- increased use of existing roads and transportation systems
- increased pressure on education and health services and infrastructure
- increased pressure on waste management systems
- increased demand for electricity, water supplies, and sanitation
- increased demand on communications networks
- increased demand for housing
- increased use of/demand for community, religious, and recreational facilities
- unplanned and uncontrolled development of squatter settlements
Consequent negative (indirect) impacts of the client to local economies, livelihood strategies of affected communities, and health contexts might thus be:
- increased poverty deriving from increased cost of living (inflation in costs of land, food, fuel and housing)
- increased indebtedness
- increased economic vulnerability for marginal groups (women, elderly, disabled, etc.)
- increased dependence on cash-based economy to meet needs
- reduced influence of traditional beliefs and knowledge
- loss of cultural heritage
- economic displacement derived from increased competition for economic resources and employment (e.g., loss of productive land to urban settlement, increased demand for housing and higher property prices)

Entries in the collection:
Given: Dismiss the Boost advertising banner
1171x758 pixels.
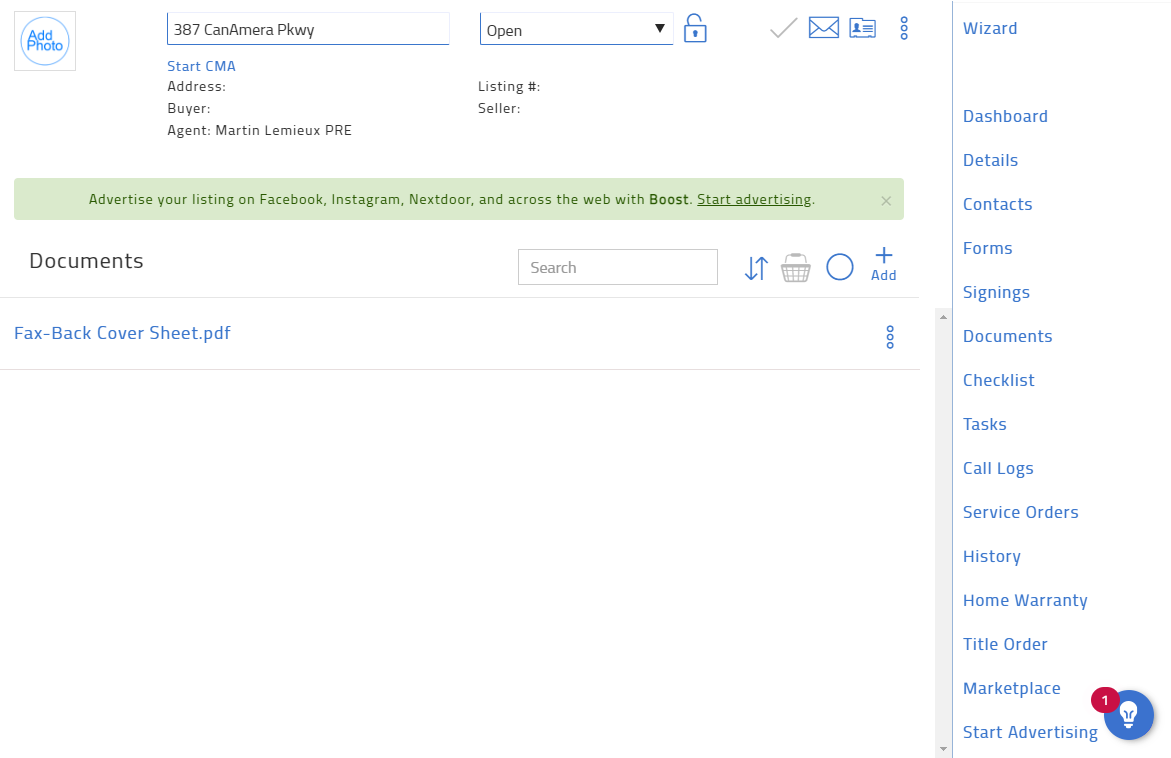Looking at the screenshot, I should (886, 199).
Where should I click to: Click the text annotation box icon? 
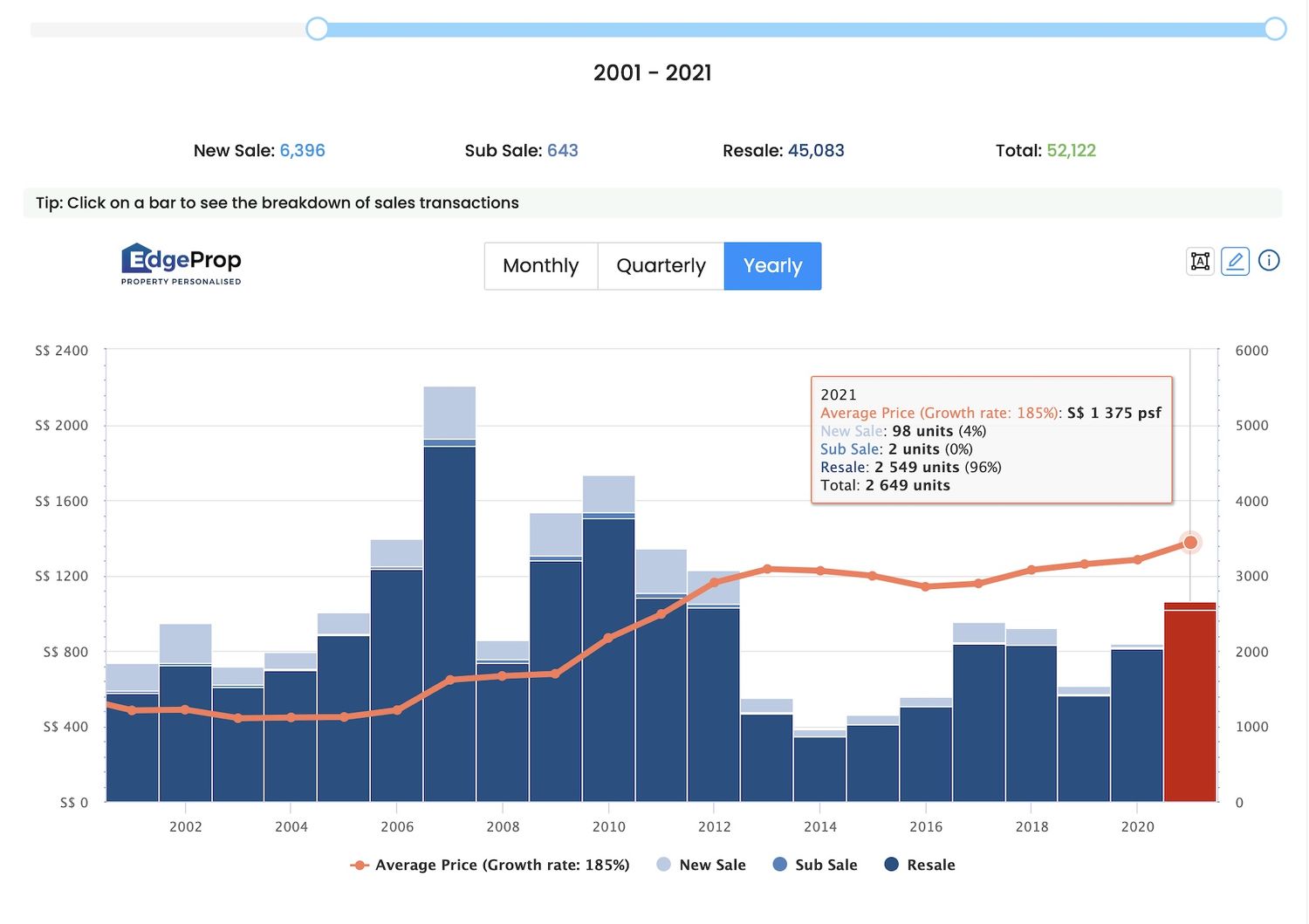(x=1200, y=261)
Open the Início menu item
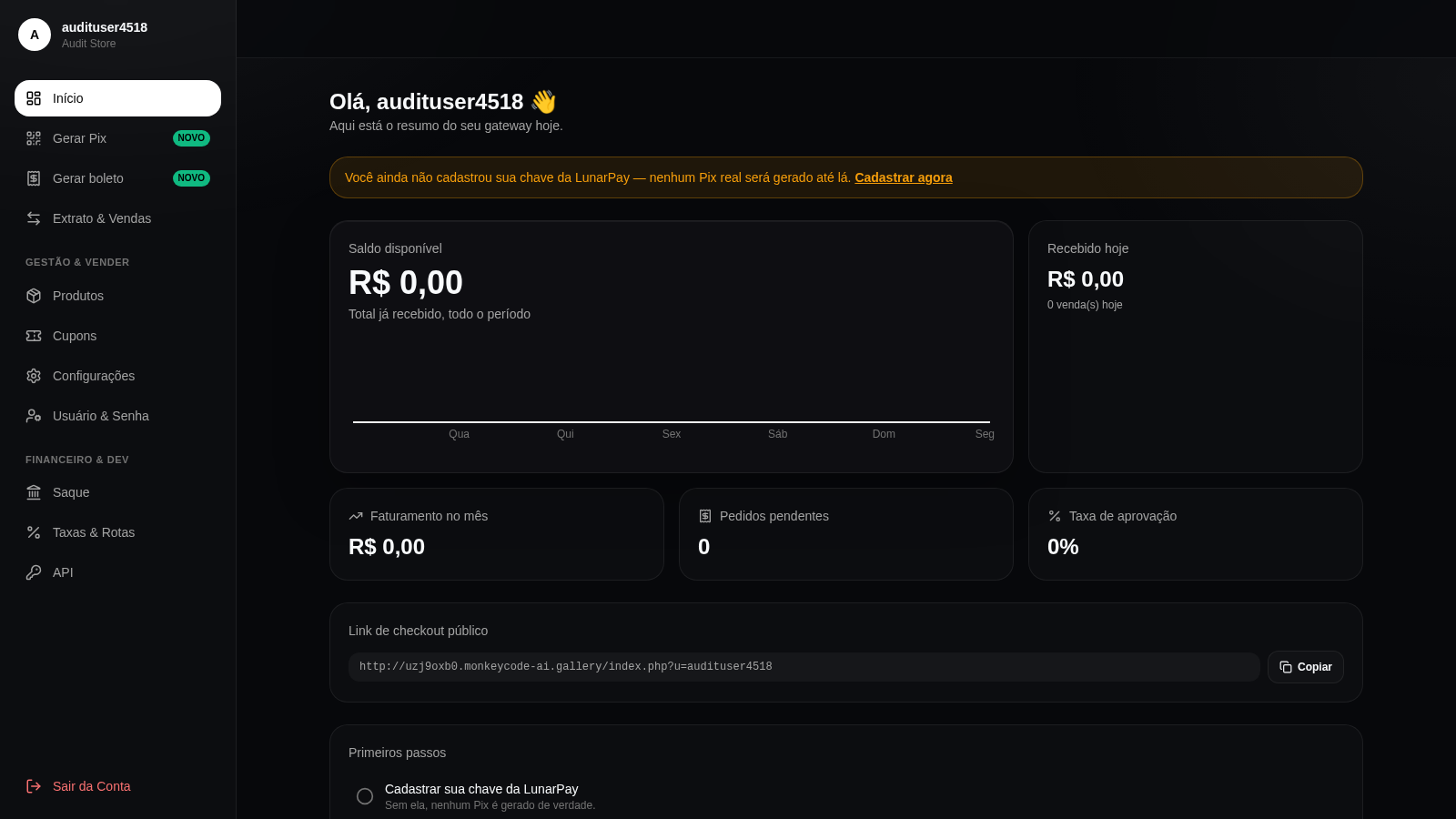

● ASSIGNED TASK A:
Copy the passage on community impacts word for word, from "- increased indebtedness" to "higher property prices)".
● ASSIGNED TASK B:
Carry on the passage on community impacts past its last line.
Nothing in the material is needed here.

● RESPONSE A:
- increased indebtedness
- increased economic vulnerability for marginal groups (women, elderly, disabled, etc.)
- increased dependence on cash-based economy to meet needs
- reduced influence of traditional beliefs and knowledge
- loss of cultural heritage
- economic displacement derived from increased competition for economic resources and employment (e.g., loss of productive land to urban settlement, increased demand for housing and higher property prices)

● RESPONSE B:
- deterioration of local subsistence production systems (e.g., ecosystem services)
- changes in nutritional status
- proliferation of communicable diseases (including sexually transmitted infections, respiratory infections, waterborne diseases)
- inadequate public hygiene facilities
- increased incidence of accidents and fatalities, such as may be associated with project traffic or other hazards (e.g., spills and releases)
- increased air and marine traffic
- increased exposure to potentially hazardous materials (road dust; air pollution related to industrial activity, vehicles, cooking, heating, or other forms of combustion/ incineration; landfill refuse or incineration ash; effects of other project-related solvents, paints, oils)
- insufficient number of health centers, staff and medical supplies (e.g., inadequate staffing levels and competencies, or technical capabilities of health care facilities)
- loss of indigenous medicines and unique cultural health practices
- reduced public safety during construction
- increased violence and security concerns related to psychosocial impacts (manifested via substance misuse and abuse of drugs, alcohol, smoking; depression and changes to social cohesion, etc.)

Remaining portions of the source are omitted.